2017年F1第2戦、中国GPは4月9日(日)に決勝レースが行われました。マクラーレン・ホンダはフェルナンド・アロンソ選手、ストフェル・バンドーン選手とも悔しいリタイアに終わりました。
日曜日は雨との予報が支配的だった中国GPでしたが、ふたを開けてみれは雨上がりのウエットな路面が次第に乾いてドライへと移行する微妙なコンディション。これはまさに、試合巧者・アロンソ選手を擁するマクラーレンにとっては願ってもない展開!アロンソ選手は13番グリッド、バンドーン選手はザウバー・フェラーリのアントニオ・ジョビナッツィ選手が前日の予選時にクラッシュしたことからギアボックス交換を行って3グリッド降格処分を受けたため予選順位より1つ繰り上がって15番グリッドからのスタートです。
難しいコンディションで様々なアクシデントが。
スターティンググリッドについたマシンのうち19台はインターミディエイトタイヤ、ただ1台トロロッソ・ルノーのカルロス・サインツJr.選手のみがスーパーソフトタイヤを履いてのスタートとなりました。ポールポジションはメルセデスのルイス・ハミルトン選手。そして2番手フェラーリのセバスチャン・ベッテル選手は濡れた部分を避けようとしてか、極端に左側に寄せてグリッド上にマシンを止めてスタートを待ちます。
昨シーズン、何回かスタートがうまく行かずつまづくことのあったメルセデスですが、今回は前戦オーストラリアに続いて順調なスタートを決めます。そして4番グリッドからスタートのフェラーリ・キミ・ライコネン選手はレッドブル・タグホイヤーのダニエル・リカルド選手にかわされて5番手となります。
一方、マクラーレン・ホンダの2台は素晴らしいスタートを切りました。アロンソ選手は8位にジャンプアップ!バンドーン選手もするするっと上位に上がって行きますが、他車と接触して番手を下げてしまいました。
ここでアッと驚くチャージを見せたのがレッドブルのマックス・フェルスタッペン選手。16番グリッドからのスタートながら、面白いように他車を次々にパス。あっという間に9台抜きを達成してしまいました。

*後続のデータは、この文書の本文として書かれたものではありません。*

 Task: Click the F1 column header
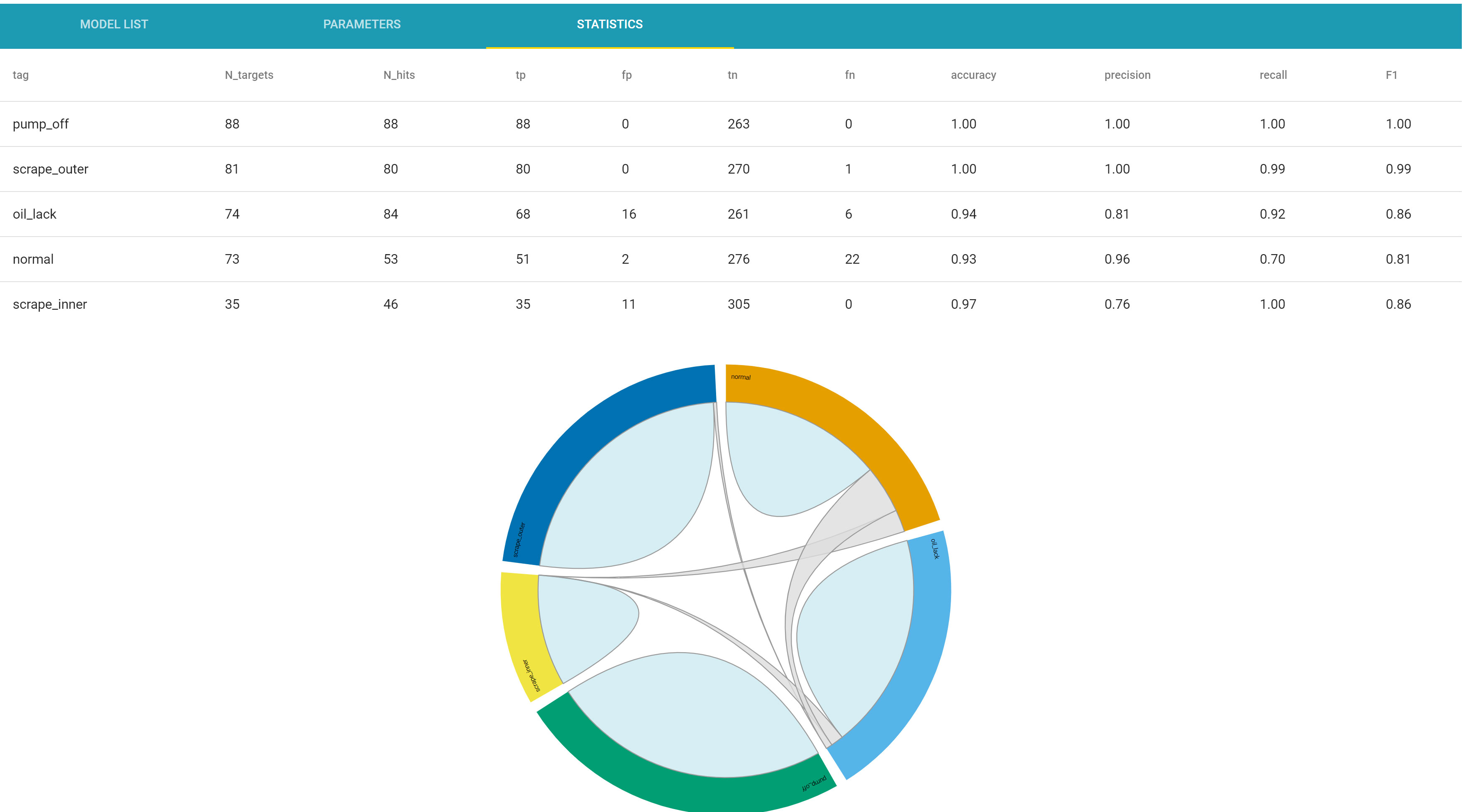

しかしこの難しいコンディション、やはりアクシデントが発生してしまいました。ウイリアムズ・メルセデスの新人ランス・ストロール選手が、フォースインディア・メルセデスのセルジオ・ペレス選手と接触してコースアウト。リタイア第一号となってしまいます。これでバーチャルセーフティカーが発動。ベッテル選手をはじめ、早速ドライタイヤに交換するマシンが続出しました。

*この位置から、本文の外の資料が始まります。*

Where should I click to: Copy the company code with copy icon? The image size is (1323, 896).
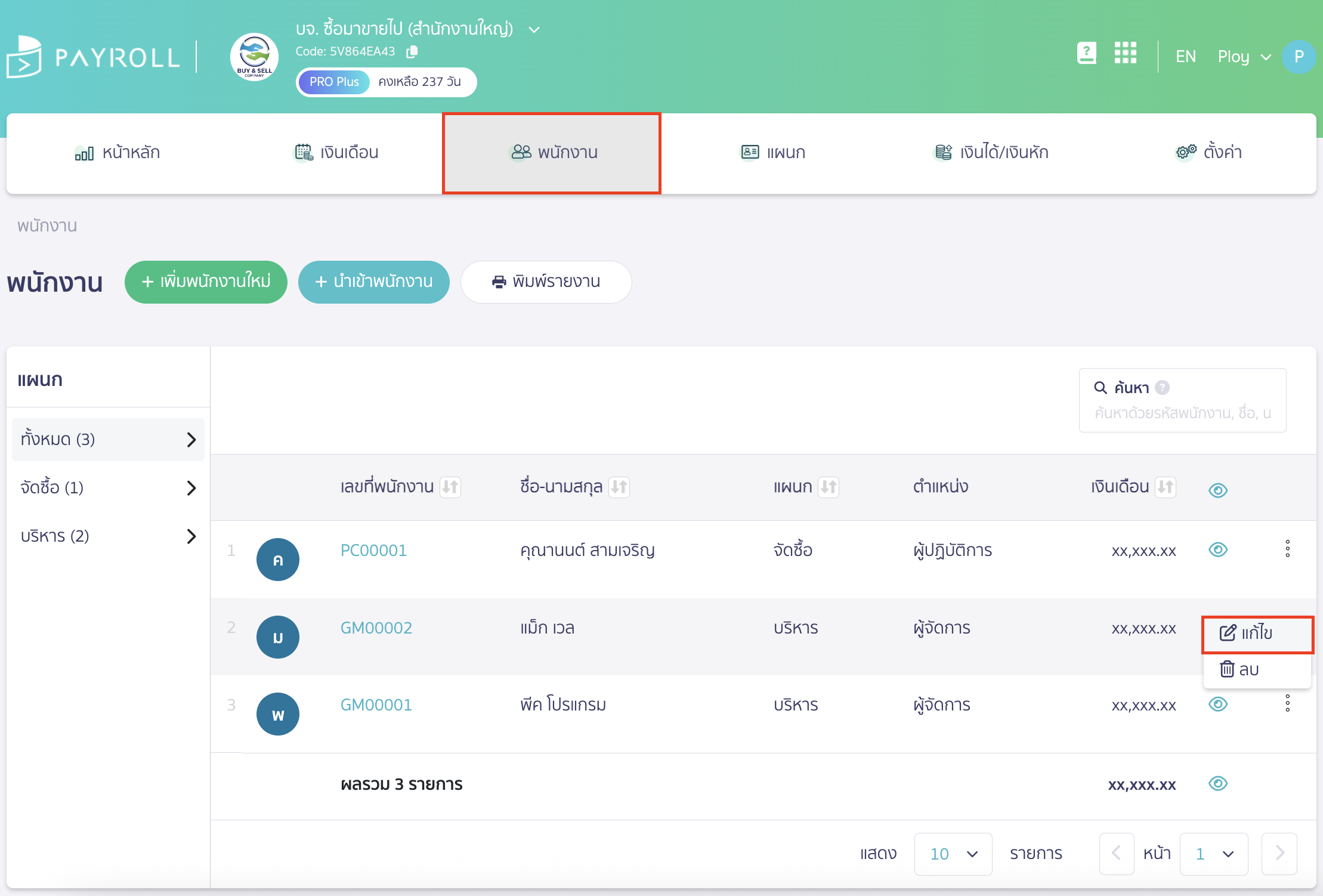(x=412, y=52)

そしてバーチャルセーフティカー規制が解除されると、先頭集団はタイヤを変えなかったハミルトン選手、ボッタス選手、リカルド選手、ライコネン選手が形成します。しかしその刹那、ザウバーのジョビナッツィ選手が最終コーナーでコントロールを失い、メインストレートでクラッシュ!ジョビナッツィ選手、予選のときも同じようなところで同じようなクラッシュを喫しており、散々なレースとなってしまいました。このアクシデントにより、今度は本物のセーフティカーが出動することとなりました。今度はトップ集団を含めたマシンがタイヤ交換。この段階ですべてのマシンがドライタイヤに交換を行ったことになります。ここでレースは実質的に再スタートという形になりました。しかし残念ながら、バンドーン選手がリタイア。燃料系の問題でパワーを失ってしまったようです。また、セーフティカーがコース外に出る直前にボッタス選手がスピン!タイヤを暖めている間にコントロールを失ってしまったようです。あまりに痛いミスを喫してしまいました。

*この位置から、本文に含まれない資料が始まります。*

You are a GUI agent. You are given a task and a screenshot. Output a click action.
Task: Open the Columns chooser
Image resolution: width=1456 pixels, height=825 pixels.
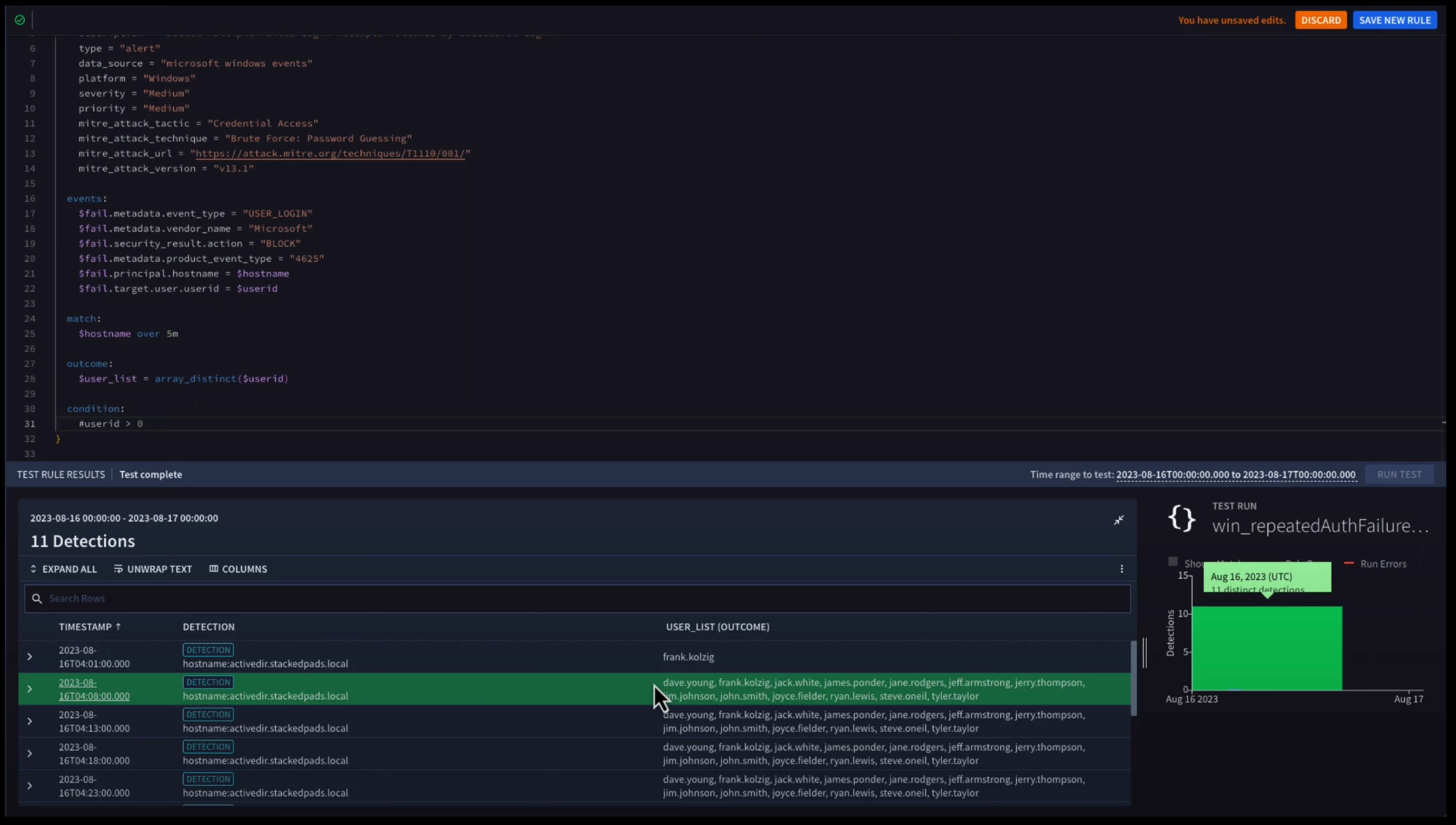[238, 569]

セーフティカー退出後、滑りやすい路面が浮き彫りにした各ドライバーのテクニック。
セーフティカー退出後の順位は前から順にハミルトン選手、リカルド選手、ライコネン選手、フェルスタッペン選手、ベッテル選手。そして6位には何とアロンソ選手!ボッタス選手は12位、そしてバンドーン選手は15位からの再出発です。
ここで光るのはやはりフェルスタッペン選手。8周目にライコネンをかわして3位にアップ。そして11周目にはリカルド選手をもパスして2位に上がりました。この難しいコンディションで、フェルスタッペン選手の腕が存分に力を発揮しました。また、いったんタイヤ交換で順位を落とすものの、その後ボッタス選手をパス。最終的には3位の地位を手に入れることになります。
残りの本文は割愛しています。